### Dataset records
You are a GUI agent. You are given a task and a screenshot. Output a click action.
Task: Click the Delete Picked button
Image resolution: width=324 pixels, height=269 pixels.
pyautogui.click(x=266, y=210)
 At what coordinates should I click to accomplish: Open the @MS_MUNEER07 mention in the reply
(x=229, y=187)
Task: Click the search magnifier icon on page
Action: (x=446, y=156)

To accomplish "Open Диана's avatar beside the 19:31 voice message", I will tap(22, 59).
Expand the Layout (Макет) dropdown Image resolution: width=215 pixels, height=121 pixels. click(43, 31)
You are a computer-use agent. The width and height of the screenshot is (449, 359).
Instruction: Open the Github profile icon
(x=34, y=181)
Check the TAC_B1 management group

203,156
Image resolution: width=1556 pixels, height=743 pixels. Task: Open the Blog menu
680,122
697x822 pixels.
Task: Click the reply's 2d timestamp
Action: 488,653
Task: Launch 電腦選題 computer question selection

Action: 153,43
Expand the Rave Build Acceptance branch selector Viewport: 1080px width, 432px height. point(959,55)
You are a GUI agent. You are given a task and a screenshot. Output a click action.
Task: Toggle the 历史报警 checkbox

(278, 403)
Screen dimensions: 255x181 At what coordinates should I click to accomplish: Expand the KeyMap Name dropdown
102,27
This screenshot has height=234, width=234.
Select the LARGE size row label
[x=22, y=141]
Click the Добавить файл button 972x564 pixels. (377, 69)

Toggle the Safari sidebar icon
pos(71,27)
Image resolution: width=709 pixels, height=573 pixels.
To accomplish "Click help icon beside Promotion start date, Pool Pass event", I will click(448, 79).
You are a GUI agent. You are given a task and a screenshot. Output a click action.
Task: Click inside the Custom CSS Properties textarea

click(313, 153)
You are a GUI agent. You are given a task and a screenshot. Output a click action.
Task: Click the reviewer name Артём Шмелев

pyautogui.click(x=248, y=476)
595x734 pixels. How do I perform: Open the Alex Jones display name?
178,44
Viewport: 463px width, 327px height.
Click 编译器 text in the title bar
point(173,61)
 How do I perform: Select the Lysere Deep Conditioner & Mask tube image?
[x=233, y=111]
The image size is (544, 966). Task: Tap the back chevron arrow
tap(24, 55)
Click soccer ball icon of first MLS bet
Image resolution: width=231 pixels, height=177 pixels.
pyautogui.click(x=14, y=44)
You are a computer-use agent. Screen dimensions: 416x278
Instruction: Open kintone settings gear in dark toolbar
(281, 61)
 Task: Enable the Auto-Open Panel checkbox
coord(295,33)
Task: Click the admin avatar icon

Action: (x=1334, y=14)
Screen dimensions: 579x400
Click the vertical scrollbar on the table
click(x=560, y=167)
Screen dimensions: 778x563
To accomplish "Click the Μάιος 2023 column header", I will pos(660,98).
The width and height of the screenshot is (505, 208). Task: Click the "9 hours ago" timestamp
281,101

### What is being asked
Produce the whole listing again, exactly as it reads above.

### Answer for the task
You are a GUI agent. You are given a task and a screenshot. Output a click action.
Task: Click the Delete Picked button
Image resolution: width=324 pixels, height=269 pixels.
pyautogui.click(x=266, y=210)
 At what coordinates should I click to accomplish: Open the @MS_MUNEER07 mention in the reply
(x=229, y=187)
Task: Click the search magnifier icon on page
Action: (x=446, y=156)

To accomplish "Open Диана's avatar beside the 19:31 voice message", I will tap(22, 59).
Expand the Layout (Макет) dropdown Image resolution: width=215 pixels, height=121 pixels. click(43, 31)
You are a computer-use agent. The width and height of the screenshot is (449, 359).
Instruction: Open the Github profile icon
(x=34, y=181)
Check the TAC_B1 management group

203,156
Image resolution: width=1556 pixels, height=743 pixels. Task: Open the Blog menu
680,122
697x822 pixels.
Task: Click the reply's 2d timestamp
Action: 488,653
Task: Launch 電腦選題 computer question selection

Action: 153,43
Expand the Rave Build Acceptance branch selector Viewport: 1080px width, 432px height. point(959,55)
You are a GUI agent. You are given a task and a screenshot. Output a click action.
Task: Toggle the 历史报警 checkbox

(278, 403)
Screen dimensions: 255x181 At what coordinates should I click to accomplish: Expand the KeyMap Name dropdown
102,27
This screenshot has height=234, width=234.
Select the LARGE size row label
[x=22, y=141]
Click the Добавить файл button 972x564 pixels. (377, 69)

Toggle the Safari sidebar icon
pos(71,27)
Image resolution: width=709 pixels, height=573 pixels.
To accomplish "Click help icon beside Promotion start date, Pool Pass event", I will click(448, 79).
You are a GUI agent. You are given a task and a screenshot. Output a click action.
Task: Click inside the Custom CSS Properties textarea

click(313, 153)
You are a GUI agent. You are given a task and a screenshot. Output a click action.
Task: Click the reviewer name Артём Шмелев

pyautogui.click(x=248, y=476)
595x734 pixels. How do I perform: Open the Alex Jones display name?
178,44
Viewport: 463px width, 327px height.
Click 编译器 text in the title bar
point(173,61)
 How do I perform: Select the Lysere Deep Conditioner & Mask tube image?
[x=233, y=111]
The image size is (544, 966). Task: Tap the back chevron arrow
tap(24, 55)
Click soccer ball icon of first MLS bet
Image resolution: width=231 pixels, height=177 pixels.
pyautogui.click(x=14, y=44)
You are a computer-use agent. Screen dimensions: 416x278
Instruction: Open kintone settings gear in dark toolbar
(281, 61)
 Task: Enable the Auto-Open Panel checkbox
coord(295,33)
Task: Click the admin avatar icon

Action: (x=1334, y=14)
Screen dimensions: 579x400
Click the vertical scrollbar on the table
click(x=560, y=167)
Screen dimensions: 778x563
To accomplish "Click the Μάιος 2023 column header", I will pos(660,98).
The width and height of the screenshot is (505, 208). Task: Click the "9 hours ago" timestamp
281,101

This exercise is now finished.